The day was significant: I learned what I am to my friend and what I am not. Obviously, I’m not her child’s father, but I have fathered women, and it is a position I fall into with a certain grace. I become reflective and slow-moving. I weigh each thing carefully, the way a carpenter places his level, and eyes the wood, and pulls it toward himself, running his hand along the grain, and contemplates the proportions. He asks himself, Will this thing fit well and mold to the other things and be useful? Will it provide what is necessary?
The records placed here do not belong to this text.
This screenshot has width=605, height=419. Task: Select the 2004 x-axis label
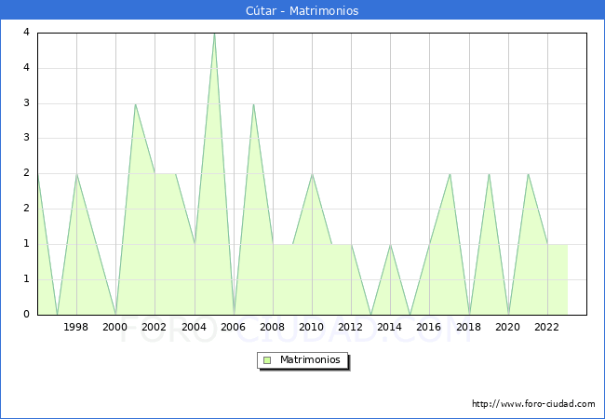pyautogui.click(x=195, y=327)
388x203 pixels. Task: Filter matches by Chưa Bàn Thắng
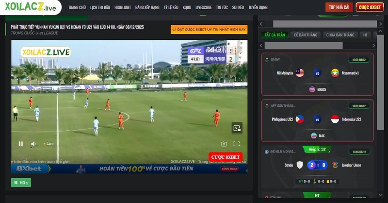340,35
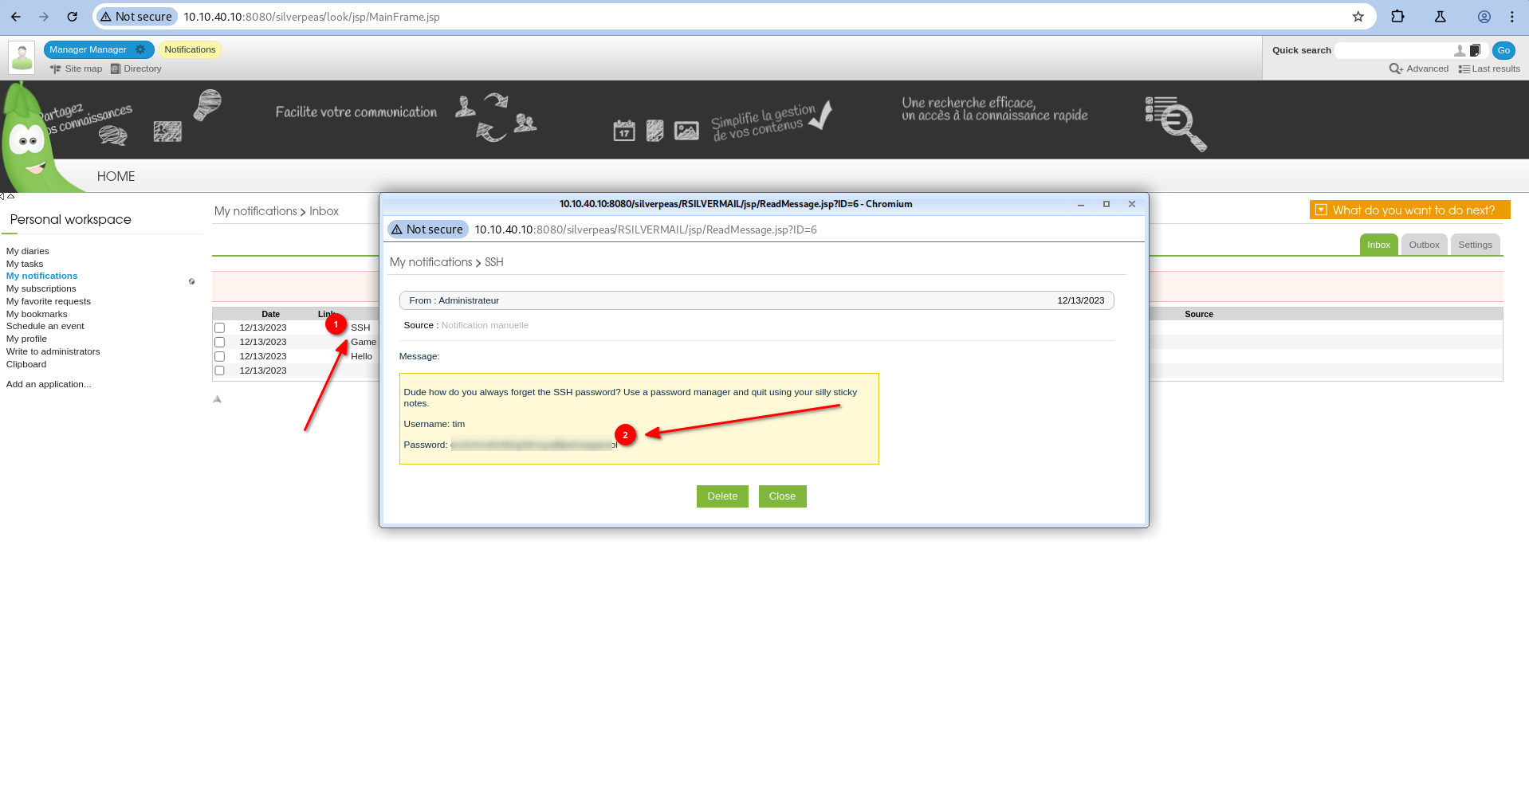
Task: Open the Site map icon link
Action: point(55,69)
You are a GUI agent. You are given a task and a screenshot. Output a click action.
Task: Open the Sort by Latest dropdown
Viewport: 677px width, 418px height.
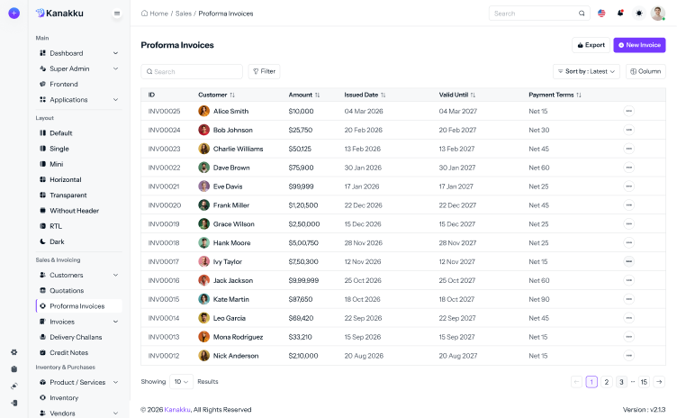(x=586, y=71)
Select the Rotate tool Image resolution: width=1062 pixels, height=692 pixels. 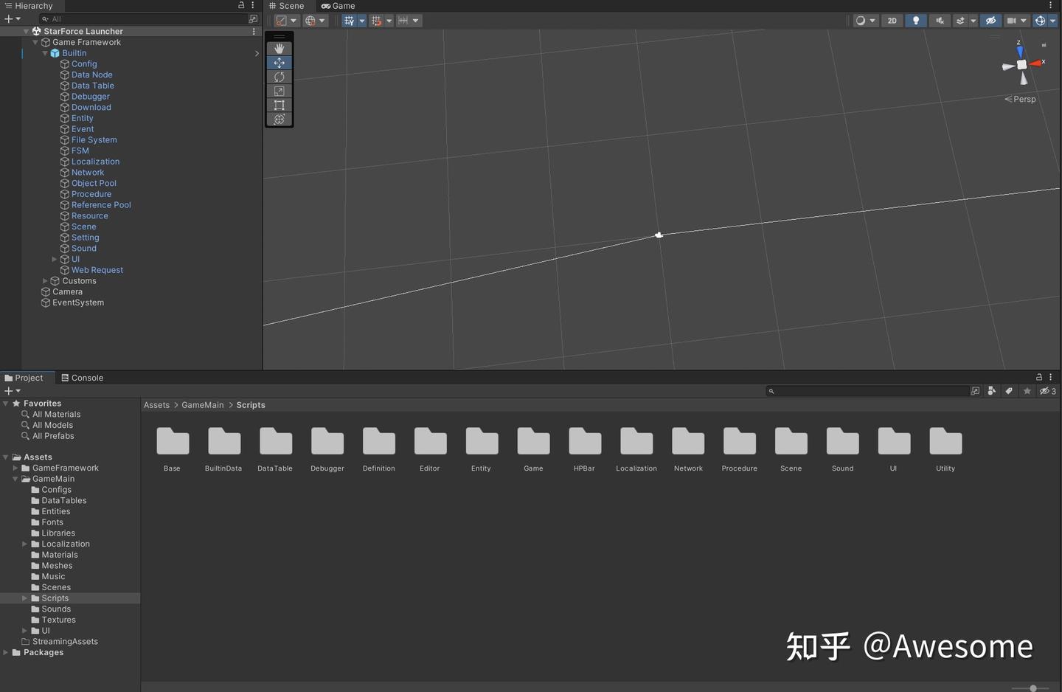[279, 77]
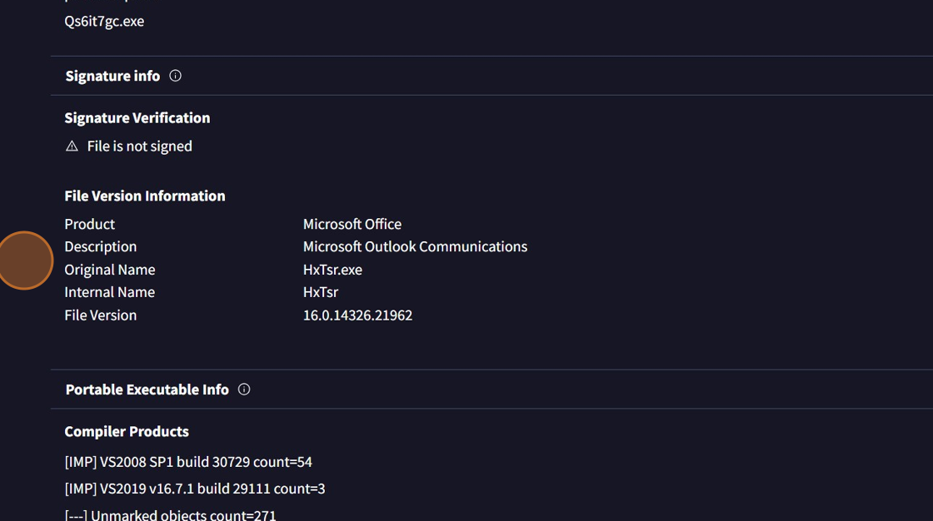Click the Qs6it7gc.exe file name
The width and height of the screenshot is (933, 521).
(104, 21)
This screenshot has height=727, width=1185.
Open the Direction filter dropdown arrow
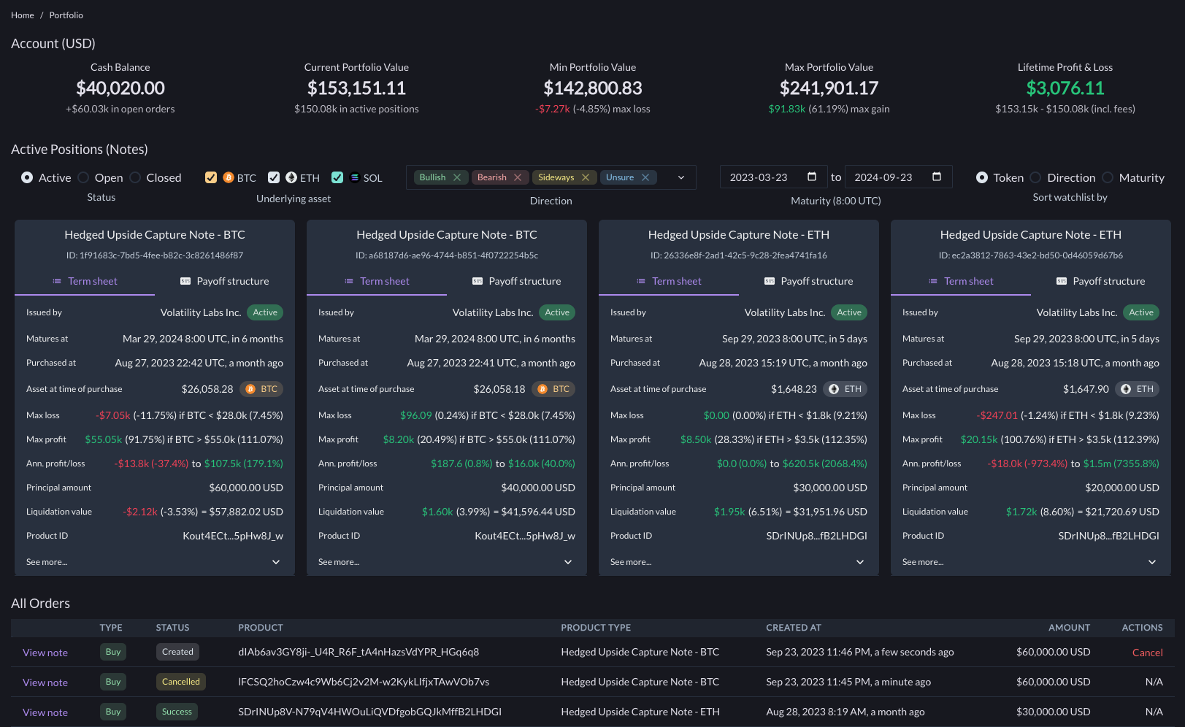coord(681,177)

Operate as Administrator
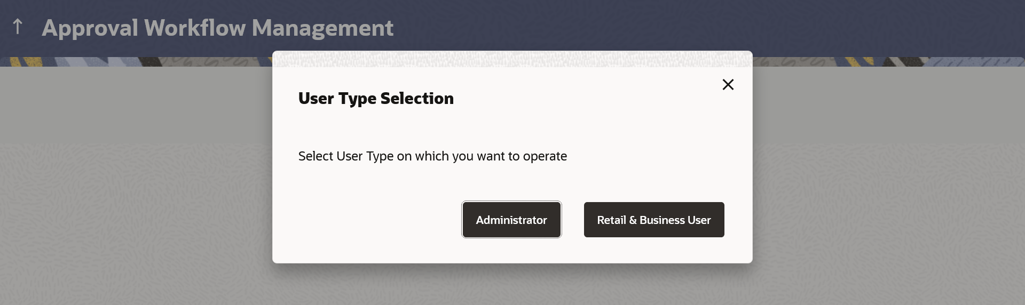click(511, 220)
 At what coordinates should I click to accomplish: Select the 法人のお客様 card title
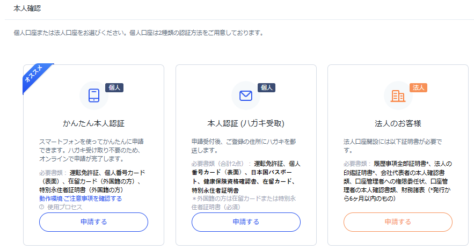398,123
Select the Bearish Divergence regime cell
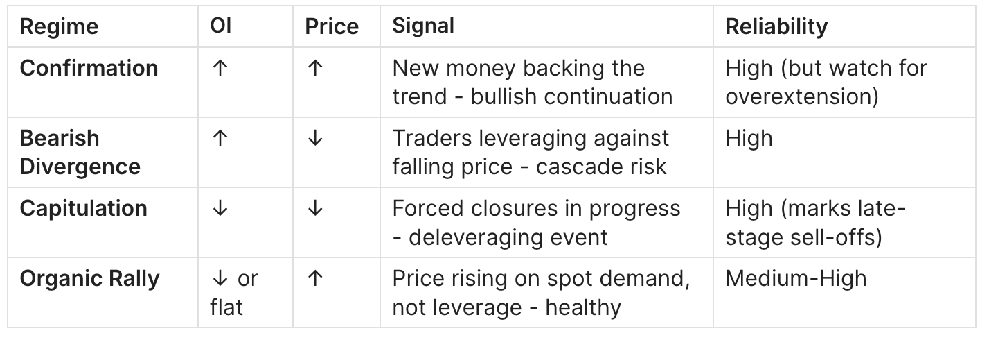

That is what I was for my mother — her listener, reflective of her own thoughts, pointing out how this thought seemed to befriend this other, leaving her closer to the source of what she created that day. That is what I provide for other women, listening to the way each one converses with the other, in some room in her home or in her head. Most important, I overlook what is obvious, noticing but not spotlighting the places of weakness that women know they have, that are the source of all the malaise. If only we could just say it, just talk about it. If only I could say, “Your problems would be over if you would . . .” But the answer always seems to lie in the place most unbearable to look, the place that can be approached only by nuance, in a sort of dance. A place of extraordinary empathy.
I have known a lot of women, and I sometimes can’t imagine how a man could know a woman. Women seem to trust each other best by giving over the contents of their lives to another woman, who will allow those contents just to sit there undisturbed. Women look at each other and say, Yes, I have known this too.
I used to sit in sweat lodges with Native American women. Rocks that have been heated in a big fire are brought in on a shovel, and water is poured over them. The fragrance of mugwort and sage fills the small hut, where we sit in a circle. Cedar is thrown onto the crackling fire. We go around the circle saying prayers, and some women tell their stories. There is a lot of wailing and not much explaining. Some white people get sick and have to leave before the flap is opened.
Medicine men test you by fire and heat. The women test you in another way: they watch to see how much you can listen to, how far down their road you can go without finding an answer.